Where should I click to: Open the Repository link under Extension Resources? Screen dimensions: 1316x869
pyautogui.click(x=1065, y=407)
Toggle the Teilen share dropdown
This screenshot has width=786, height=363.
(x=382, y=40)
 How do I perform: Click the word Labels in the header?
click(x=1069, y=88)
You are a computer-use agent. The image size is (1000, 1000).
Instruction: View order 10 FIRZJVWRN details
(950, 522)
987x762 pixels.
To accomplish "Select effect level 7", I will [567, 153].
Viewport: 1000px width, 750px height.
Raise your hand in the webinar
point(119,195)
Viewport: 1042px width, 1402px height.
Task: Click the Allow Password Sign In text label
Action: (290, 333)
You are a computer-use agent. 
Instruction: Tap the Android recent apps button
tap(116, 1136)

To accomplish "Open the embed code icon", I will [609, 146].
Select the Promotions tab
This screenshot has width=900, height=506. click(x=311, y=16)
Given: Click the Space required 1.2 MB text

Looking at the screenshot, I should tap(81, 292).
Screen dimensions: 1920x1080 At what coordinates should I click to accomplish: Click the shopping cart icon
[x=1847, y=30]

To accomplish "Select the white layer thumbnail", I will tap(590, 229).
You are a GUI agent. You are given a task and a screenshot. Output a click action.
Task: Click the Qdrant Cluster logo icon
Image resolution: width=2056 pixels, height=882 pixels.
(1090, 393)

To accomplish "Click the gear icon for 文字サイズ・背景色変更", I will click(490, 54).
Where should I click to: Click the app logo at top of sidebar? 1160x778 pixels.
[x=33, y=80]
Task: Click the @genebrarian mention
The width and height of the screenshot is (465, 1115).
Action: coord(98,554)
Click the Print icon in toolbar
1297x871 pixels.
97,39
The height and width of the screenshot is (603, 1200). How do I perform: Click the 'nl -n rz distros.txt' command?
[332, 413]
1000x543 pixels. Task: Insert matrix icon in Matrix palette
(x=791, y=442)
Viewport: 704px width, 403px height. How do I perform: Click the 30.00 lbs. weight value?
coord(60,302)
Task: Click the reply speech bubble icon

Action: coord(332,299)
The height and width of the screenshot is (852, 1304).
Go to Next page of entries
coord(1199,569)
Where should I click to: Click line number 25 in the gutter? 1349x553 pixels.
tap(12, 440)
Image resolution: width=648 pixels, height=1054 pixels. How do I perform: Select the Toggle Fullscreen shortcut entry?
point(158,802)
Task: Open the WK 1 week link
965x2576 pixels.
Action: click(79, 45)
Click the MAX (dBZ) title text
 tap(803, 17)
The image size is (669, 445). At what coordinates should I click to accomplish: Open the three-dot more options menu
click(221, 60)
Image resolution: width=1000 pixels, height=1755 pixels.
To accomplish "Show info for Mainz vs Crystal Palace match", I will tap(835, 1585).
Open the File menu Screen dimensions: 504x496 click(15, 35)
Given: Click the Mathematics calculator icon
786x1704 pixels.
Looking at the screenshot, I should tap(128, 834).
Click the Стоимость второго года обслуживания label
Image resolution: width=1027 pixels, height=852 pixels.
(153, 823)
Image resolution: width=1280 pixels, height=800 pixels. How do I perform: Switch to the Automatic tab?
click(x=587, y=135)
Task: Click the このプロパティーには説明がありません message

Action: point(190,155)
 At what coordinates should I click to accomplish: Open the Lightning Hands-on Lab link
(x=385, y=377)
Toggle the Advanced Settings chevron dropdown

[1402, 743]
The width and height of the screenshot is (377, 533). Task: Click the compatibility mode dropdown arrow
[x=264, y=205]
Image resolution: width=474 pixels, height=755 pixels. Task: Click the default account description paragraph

[The task] Which lines of the data hold the string "agent"? Return each of them.

[Output of the task]
You are a computer-use agent. The image size is (1000, 1000).
You are a computer-use agent. 
You are a GUI agent. You are given a task and a screenshot. Output a click action.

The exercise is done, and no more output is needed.